Racing and baseball are my two favorite sports, and they are as different as any two sports can be.  Racing is nonstop, no TV time outs, no injury time outs, no rest after each inning.  Baseball is pastoral, the shortstop can wander in to the pitchers mound and strike up a conversation in the middle of an inning if he wants.  Racing is a celebration of the individual, one winner everyone else is an also ran.  Baseball is about team, 25 guys striving for the same goal, if you are lucky enough to play for the Yankees you don’t even get your name on the jersey.


But both sports have one thing in common, an obsession with numbers.  And while 714, 755, 61, 56, 2,632 may resonate nationally more than 3:59, 2:03:23, 3:43, 26.2 the latter numbers are important to people who race or follow the sport.


Last night Albert Puloj became the 26th MLB player to hit 500 career home runs.  This used to mean something, it used to guarantee entry to the Baseball Hall of Fame, now it is a nice milestone that gets a 1 minute spot on Sports Center.  The reason behind the degradation of the number is obvious.  In 1929 Babe Ruth became the first player to hit 500 career home runs and over the next 70 years he was joined by 14 more players.  Then in a span of 15 years (1999-2014) 11 more players were added to the list.  You probably know some of the names.

Barry Bonds
Alex Rodriguez
Ken Griffey, Jr.
Jim Thome
Sammy Sosa
Mark McGwire
Rafael Palmeiro
Manny Ramirez
Frank Thomas
Gary Sheffield
Albert Pujols

7 of them have either tested positive for steroids or admitted using them.  What has MLB done about this?  Aside from suspending 2 of them for 1 season or less, nothing.  For a sport that clings so tightly to its history and records it has done nothing to preserve the meaning of those numbers.  And this may be the most glaring difference between the two sports I love.  In racing if you cheat, you are essentially erased from the history books.

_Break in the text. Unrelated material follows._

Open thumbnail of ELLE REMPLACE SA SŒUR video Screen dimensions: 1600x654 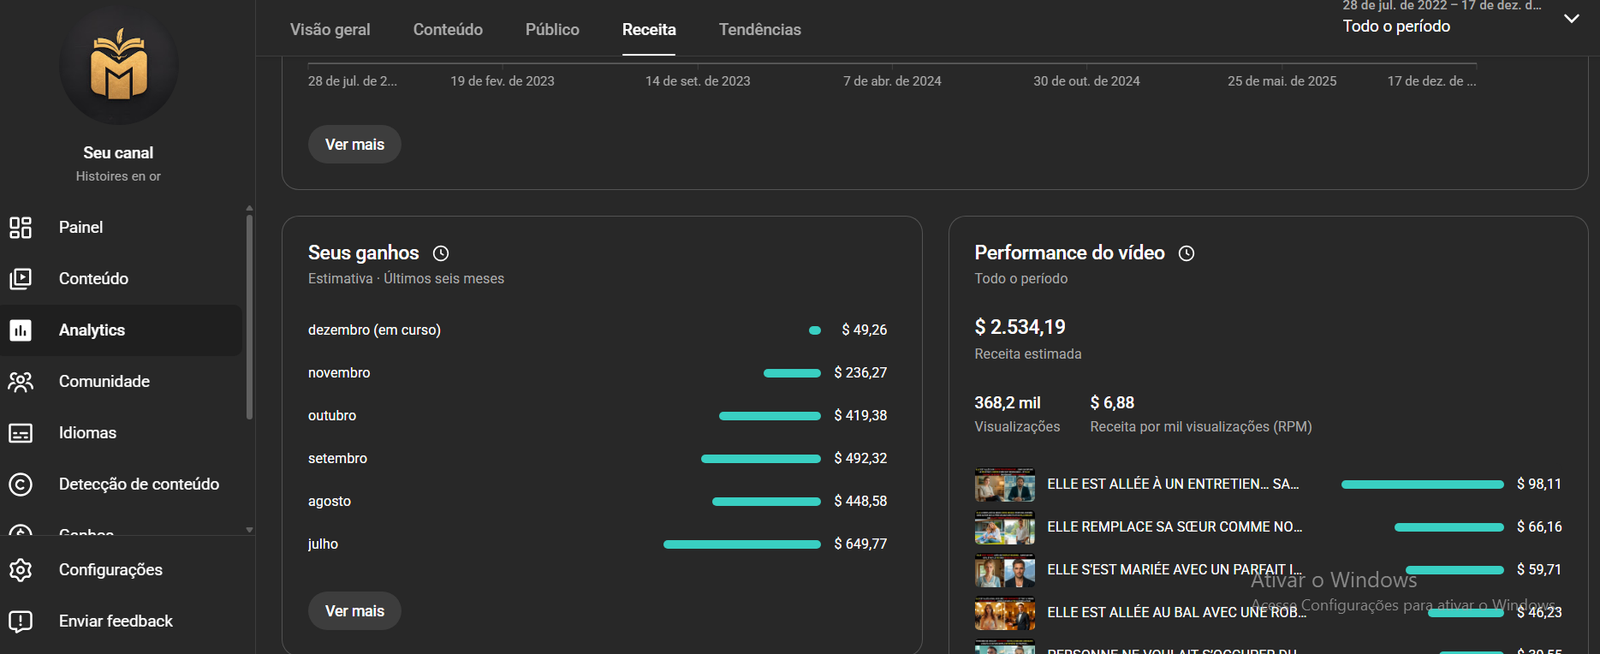(x=1004, y=527)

Look at the 100m All Time List, no Justin Gatlin no Ben Johnson no Tim Montgomery.  And while I’m not naive enough to believe none of the current distance marks are tainted, at least when the IAAF busts someone they take action with up to a 2 year ban for a first offense and loss of any records or medals.  No one is taking Manny or Arod’s World Series rings from them even though they are both serving/served suspensions for multiple violations and Bonds is still listed as the all time single season and career home run leader.

628x471But I didn’t write this post because of Puloj’s milestone last night.  I actually began thinking about this after Meb’s win in Boston.  I started thinking about it terms of something baseball and distance racing have in common, something that baseball, distance racing and many other sports have in common actually.  The winners aren’t always the ones with the glaring stats, with the blazing fast times, with the highest paid stars.  Yogi Berra has 10 WS rings, Bill Russell has 11 NBA titles and neither are ever mentioned as the best player in their sport.  The NFL player with the most championships?  Charles Haley with 5.

And then you have Meb Keflezighi.  He’s won 4 NCAA titles, 3 National XC titles an Olympic silver medal, the New York City Marathon and the Boston Marathon.


Meb has never been considered one of the best in the world despite these accomplishments.  He’s never had the jaw dropping times of many world class marathoners.  In fact his fastest time, 2:08:37 run this week at the Boston Marathon, ranks as the 843rd fastest marathon time ever run.

And that is why I love distance racing.  When you toe the line it doesn’t matter what you have done in the past or what the other guys have done.  It only matters what happens that day, in those fleeting moments from when the gun goes off until you cross the finish line.